Records from a dataset:
= Beginning of Section =
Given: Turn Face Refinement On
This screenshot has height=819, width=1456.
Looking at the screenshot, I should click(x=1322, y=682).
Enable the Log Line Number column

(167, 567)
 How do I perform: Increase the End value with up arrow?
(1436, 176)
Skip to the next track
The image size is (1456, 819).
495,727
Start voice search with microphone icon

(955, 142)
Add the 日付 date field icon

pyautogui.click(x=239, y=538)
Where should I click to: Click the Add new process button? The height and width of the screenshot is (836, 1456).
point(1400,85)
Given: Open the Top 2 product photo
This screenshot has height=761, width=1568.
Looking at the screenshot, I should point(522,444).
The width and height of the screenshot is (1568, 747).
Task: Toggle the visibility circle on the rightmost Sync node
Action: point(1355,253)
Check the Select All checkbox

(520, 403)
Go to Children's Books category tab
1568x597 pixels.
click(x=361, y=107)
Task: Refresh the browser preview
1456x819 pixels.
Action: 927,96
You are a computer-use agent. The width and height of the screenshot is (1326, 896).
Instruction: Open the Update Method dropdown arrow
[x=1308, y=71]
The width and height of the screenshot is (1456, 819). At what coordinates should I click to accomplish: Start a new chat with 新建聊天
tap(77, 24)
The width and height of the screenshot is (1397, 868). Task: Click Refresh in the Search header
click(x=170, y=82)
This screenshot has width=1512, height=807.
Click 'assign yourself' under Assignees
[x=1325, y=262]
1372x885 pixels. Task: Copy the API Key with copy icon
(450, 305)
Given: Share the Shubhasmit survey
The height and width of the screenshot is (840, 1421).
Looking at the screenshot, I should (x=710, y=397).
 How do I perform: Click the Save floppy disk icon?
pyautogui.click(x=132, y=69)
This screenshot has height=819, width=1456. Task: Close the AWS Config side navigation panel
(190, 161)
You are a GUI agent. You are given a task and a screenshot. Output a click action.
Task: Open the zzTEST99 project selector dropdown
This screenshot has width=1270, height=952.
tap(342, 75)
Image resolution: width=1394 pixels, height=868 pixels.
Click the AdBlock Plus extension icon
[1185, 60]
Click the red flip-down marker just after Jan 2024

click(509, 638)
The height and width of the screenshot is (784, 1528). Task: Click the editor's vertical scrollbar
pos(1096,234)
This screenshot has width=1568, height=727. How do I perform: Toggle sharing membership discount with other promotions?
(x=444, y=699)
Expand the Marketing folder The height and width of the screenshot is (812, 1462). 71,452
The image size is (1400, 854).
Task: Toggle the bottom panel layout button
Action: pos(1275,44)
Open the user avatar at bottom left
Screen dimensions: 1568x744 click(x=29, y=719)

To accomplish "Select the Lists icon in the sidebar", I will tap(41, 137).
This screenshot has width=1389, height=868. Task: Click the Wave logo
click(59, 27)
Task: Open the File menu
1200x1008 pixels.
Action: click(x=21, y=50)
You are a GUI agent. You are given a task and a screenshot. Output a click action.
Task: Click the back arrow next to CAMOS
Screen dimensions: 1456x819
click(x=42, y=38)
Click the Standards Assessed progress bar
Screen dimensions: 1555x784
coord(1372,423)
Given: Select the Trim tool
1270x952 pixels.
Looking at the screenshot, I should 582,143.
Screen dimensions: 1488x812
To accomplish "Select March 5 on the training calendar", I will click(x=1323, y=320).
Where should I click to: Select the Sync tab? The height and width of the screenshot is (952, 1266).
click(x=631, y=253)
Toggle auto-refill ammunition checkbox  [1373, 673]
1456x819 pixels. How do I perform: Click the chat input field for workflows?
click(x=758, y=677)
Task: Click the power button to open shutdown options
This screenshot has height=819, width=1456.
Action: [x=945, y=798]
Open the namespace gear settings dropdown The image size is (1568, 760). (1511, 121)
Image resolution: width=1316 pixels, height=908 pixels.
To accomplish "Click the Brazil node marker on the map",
= End of Section =
ACTIVITY:
Please retype, without any change, the line containing "1456x819 pixels. How" and every line after it to the end of the entries above, and only those.

TASK ANSWER:
1456x819 pixels. How do I perform: Click the chat input field for workflows?
click(x=758, y=677)
Task: Click the power button to open shutdown options
This screenshot has height=819, width=1456.
Action: [x=945, y=798]
Open the namespace gear settings dropdown The image size is (1568, 760). (1511, 121)
Image resolution: width=1316 pixels, height=908 pixels.
To accomplish "Click the Brazil node marker on the map",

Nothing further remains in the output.